*READING TEXT:*
::::::
New products may not be developed to satisfy changes in consumer demands:
The failure to develop new technologies, or react to changes in existing technologies, could materially delay development of new products, which could result in decreased revenues and a loss of market share to competitors. Financial performance depends on the ability to design, develop, manufacture, assemble, test, market and support new products and enhancements on a timely and cost-effective basis. New product opportunities may not be identified and developed and brought to market in a timely and cost-effective manner. Products or technologies developed by other companies may render products or technologies obsolete or noncompetitive, or a fundamental shift in technologies in the product markets could have a material adverse effect on the Company’s competitive position within historic industries.
Failure to protect intellectual property rights could adversely affect future performance and growth:
Failure to protect existing intellectual property rights may result in the loss of valuable technologies or paying other companies for infringing on their intellectual property rights. The Company relies on patent, trade secret, trademark and copyright law to protect such technologies. There is no assurance any of the Company’s U.S. patents will not be invalidated, circumvented, challenged or licensed to other companies.
::::::
*THE DATA:*

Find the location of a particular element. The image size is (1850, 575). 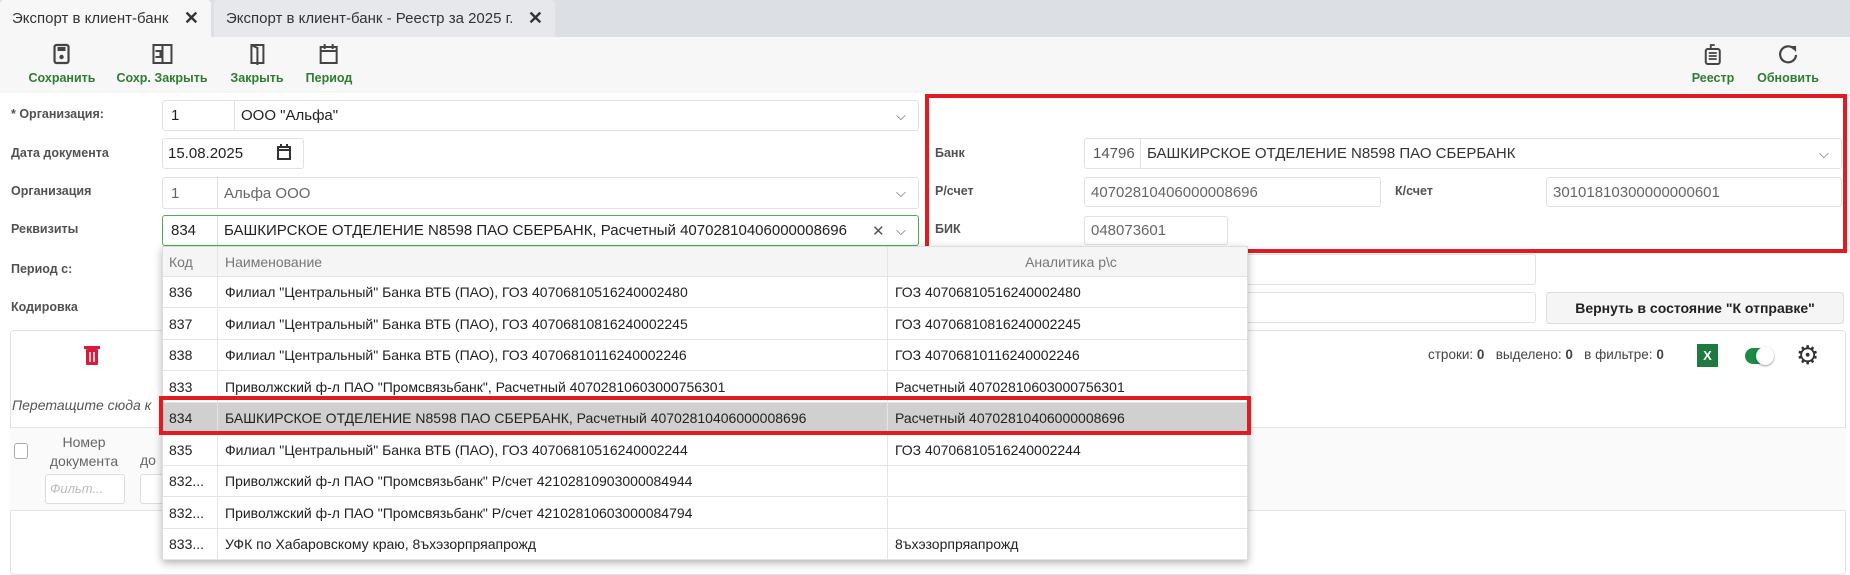

registry-icon is located at coordinates (1712, 54).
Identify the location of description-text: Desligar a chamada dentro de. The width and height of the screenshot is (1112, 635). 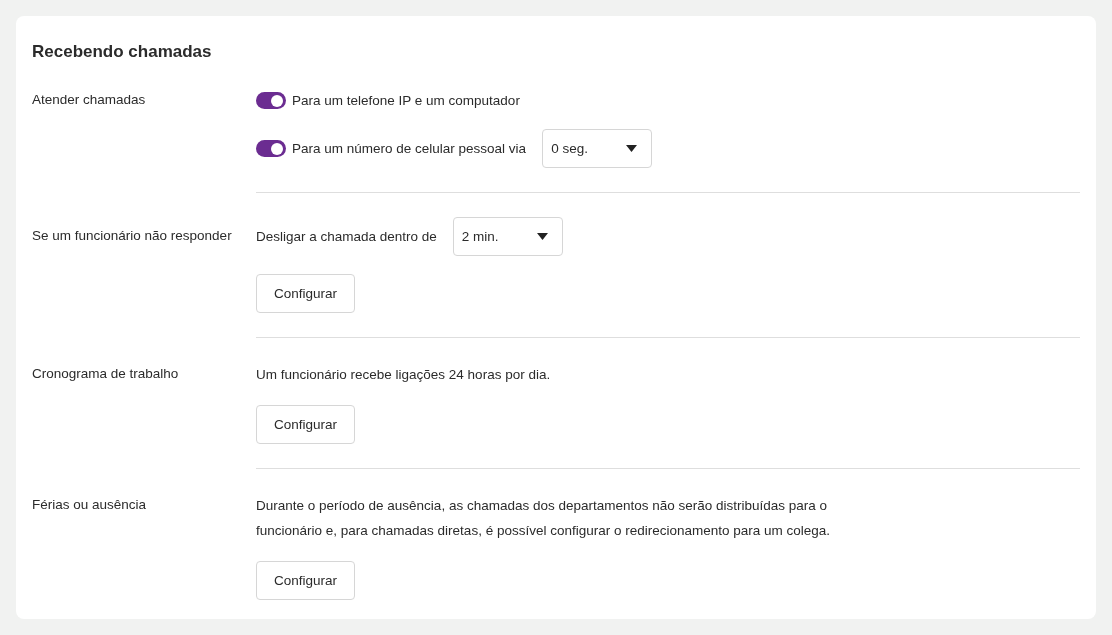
::::::
*YOUR TASKS:*
- A) According to the risk-factor text, which areas of law does the Company rely on to protect its technologies?
- B) Continue the risk-factor text on product development and intellectual property, starting after its last sentence.
The lines that come after the risk-factor text are separate material and have no connection to it.

*LIST OF ANSWERS:*
- A) Patent, trade secret, trademark and copyright law.

- B)
Production time and the overall cost of products could increase if any of the primary suppliers are lost or if a primary supplier increased the prices of raw materials:
Manufacturing operations depend upon obtaining adequate supplies of raw materials on a timely basis. The results of operations could be adversely affected if adequate supplies of raw materials cannot be obtained in a timely manner or if the costs of raw materials increased significantly.
Fluctuations in quarterly and annual operating results make it difficult to predict future performance:
Quarterly and annual operating results are likely to fluctuate in the future due to a variety of factors, some of which are beyond management’s control. As a result of quarterly operating fluctuations, it is important to realize quarter-to-quarter comparisons of operating results are not necessarily meaningful and should not be relied upon as indicators of future performance.
10
The Company may not be able to reduce operating costs quickly enough if sales decline:
Operating expenses are generally fixed in nature and largely based on anticipated sales. However, should future sales decline significantly and rapidly, there is no guarantee management could take actions that would further reduce operating expenses in either a timely manner or without seriously impacting the operations of the Company.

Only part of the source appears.